If the Tampa Bay Rays do not meet that March 31 deadline, it could lose out on a share of $700 million as the team would be in default and the agreements approved by St. Petersburg and Pinellas County last summer could be voided.

When Sternberg was asked what would help him in making his decision, he replied that he didn’t know, but did say he would “make sure our organization does what’s necessary to meet whatever conditions we need to meet.”

Sternberg wouldn’t say how much more money the Rays need to open a new stadium by 2029, a year later than planned. The team has said it cannot cover rising costs caused by delays in earlier votes by the county and city and the impact of playing elsewhere since Tropicana Field had its roof blown off during Hurricane Milton. The Rays will play their 2025 season at Tampa’s Steinbrenner Field.

St. Petersburg Mayor Ken Welch, who was also at the event, told the Tampa Bay Times that he met with Stuart Sternberg last week and has another meeting with him on Tuesday. In addition to wanting an update on where the team stands on if it is prepared to meet its obligations, Welch said there is “another issue that we need to work through.” When asked what that issue is, Welch declined to answer and said to ask Sternberg.
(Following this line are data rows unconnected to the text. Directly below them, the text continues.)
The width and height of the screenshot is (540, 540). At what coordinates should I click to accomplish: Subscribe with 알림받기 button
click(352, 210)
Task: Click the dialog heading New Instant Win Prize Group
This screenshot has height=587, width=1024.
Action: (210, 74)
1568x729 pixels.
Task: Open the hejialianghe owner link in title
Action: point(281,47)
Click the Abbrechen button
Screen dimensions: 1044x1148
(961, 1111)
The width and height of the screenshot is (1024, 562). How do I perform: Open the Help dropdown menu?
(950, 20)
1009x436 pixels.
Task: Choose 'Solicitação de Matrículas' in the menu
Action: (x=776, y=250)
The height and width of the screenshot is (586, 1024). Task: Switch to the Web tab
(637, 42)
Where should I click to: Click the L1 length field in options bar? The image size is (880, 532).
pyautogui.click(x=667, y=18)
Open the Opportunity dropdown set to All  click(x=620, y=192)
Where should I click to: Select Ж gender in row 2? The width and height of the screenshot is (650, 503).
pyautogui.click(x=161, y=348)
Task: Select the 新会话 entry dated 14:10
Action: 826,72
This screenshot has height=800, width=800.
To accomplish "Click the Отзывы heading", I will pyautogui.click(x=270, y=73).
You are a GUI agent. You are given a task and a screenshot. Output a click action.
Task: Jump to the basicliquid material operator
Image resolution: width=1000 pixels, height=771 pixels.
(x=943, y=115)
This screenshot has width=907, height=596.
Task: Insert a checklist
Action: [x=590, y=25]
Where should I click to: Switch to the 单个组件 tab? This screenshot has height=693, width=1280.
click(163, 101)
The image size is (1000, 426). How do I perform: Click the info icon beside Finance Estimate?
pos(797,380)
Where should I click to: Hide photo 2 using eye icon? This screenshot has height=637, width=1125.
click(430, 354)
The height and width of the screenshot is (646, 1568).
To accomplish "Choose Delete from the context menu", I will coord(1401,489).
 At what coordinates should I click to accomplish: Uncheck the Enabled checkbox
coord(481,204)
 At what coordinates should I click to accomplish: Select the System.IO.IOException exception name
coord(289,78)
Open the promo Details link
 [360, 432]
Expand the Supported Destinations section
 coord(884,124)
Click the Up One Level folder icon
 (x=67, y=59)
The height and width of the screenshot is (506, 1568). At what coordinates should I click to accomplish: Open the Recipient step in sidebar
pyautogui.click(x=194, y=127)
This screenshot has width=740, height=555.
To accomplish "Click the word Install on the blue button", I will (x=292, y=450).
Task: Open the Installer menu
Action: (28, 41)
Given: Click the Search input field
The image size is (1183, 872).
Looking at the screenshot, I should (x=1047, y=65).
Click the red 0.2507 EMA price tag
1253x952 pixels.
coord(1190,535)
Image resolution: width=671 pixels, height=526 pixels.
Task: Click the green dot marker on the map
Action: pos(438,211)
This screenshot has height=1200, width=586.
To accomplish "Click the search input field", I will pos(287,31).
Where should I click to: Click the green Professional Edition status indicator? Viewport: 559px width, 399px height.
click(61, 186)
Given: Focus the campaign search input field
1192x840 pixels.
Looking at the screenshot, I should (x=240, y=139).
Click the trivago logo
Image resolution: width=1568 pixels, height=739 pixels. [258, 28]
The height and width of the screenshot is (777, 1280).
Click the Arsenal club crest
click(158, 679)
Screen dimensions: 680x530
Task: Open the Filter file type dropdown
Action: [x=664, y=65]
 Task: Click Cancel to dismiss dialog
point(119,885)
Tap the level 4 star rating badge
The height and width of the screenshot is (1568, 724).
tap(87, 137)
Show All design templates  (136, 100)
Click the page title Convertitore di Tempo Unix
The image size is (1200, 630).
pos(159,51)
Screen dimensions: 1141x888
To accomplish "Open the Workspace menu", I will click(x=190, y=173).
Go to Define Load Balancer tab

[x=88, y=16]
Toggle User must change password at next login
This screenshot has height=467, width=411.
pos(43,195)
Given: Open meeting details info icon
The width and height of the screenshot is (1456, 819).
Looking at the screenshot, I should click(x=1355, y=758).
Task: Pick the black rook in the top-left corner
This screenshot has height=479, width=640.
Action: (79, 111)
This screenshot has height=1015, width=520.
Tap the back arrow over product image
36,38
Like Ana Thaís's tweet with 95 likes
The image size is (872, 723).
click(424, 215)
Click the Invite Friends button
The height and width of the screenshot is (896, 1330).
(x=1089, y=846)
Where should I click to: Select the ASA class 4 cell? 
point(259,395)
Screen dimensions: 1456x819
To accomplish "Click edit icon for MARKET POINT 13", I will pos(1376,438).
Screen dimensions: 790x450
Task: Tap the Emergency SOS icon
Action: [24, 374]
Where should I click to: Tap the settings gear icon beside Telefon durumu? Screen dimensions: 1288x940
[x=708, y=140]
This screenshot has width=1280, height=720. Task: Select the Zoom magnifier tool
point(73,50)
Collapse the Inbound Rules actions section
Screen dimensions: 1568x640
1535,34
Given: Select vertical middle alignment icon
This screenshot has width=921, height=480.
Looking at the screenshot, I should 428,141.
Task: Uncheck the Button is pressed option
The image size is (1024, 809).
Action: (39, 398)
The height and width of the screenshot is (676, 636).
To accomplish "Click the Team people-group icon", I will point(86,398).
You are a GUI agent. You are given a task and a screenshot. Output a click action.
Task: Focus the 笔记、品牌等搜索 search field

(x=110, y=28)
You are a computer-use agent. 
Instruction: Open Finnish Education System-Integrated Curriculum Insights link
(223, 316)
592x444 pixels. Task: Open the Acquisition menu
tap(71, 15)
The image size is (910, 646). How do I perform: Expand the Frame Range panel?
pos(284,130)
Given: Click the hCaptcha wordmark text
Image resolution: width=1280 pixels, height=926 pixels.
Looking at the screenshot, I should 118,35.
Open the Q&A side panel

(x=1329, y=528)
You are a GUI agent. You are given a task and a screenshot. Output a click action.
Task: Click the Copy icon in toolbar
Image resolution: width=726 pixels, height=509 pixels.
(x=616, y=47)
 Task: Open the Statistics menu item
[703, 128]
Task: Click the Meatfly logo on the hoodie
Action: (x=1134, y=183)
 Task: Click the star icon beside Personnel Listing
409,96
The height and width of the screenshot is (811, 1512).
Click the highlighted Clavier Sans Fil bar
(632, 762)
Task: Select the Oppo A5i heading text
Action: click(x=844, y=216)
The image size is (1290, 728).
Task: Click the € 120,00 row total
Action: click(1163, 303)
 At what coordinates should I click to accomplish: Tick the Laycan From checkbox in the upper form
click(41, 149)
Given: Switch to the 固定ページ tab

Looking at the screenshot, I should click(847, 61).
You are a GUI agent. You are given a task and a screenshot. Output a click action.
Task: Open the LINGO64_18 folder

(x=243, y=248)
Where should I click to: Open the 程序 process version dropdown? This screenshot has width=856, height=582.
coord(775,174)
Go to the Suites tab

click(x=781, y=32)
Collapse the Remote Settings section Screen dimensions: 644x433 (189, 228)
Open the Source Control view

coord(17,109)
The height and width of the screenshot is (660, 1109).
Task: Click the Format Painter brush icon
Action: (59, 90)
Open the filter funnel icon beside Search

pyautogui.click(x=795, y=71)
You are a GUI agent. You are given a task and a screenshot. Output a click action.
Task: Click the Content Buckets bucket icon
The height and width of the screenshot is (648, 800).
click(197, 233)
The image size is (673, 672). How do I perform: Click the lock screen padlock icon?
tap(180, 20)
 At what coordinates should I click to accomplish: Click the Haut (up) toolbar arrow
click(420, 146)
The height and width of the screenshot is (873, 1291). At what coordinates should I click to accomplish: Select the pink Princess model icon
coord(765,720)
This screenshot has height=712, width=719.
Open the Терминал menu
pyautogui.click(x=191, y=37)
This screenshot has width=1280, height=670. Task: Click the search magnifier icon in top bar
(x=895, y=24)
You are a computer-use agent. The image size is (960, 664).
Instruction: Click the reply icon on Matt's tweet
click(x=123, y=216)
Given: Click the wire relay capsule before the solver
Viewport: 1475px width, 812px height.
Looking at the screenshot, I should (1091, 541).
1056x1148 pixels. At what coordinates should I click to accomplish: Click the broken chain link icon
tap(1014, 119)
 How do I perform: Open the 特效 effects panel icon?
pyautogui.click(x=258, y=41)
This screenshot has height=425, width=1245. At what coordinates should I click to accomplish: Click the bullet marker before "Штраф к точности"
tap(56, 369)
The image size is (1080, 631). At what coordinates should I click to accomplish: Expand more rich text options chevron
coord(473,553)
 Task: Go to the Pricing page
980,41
Welch also stated during the event that the damaged Tropicana Field can be repaired in time for the 2026 baseball season.

“We are required to repair that stadium. Our folks believe that can be done by the start of the 2026 season,” WUSF-NPR reports he said. “That will give the Rays a professional major league place to play for the duration of the current contract, so we have to do that, and most of those dollars will be reimbursed by FEMA and by insurance.”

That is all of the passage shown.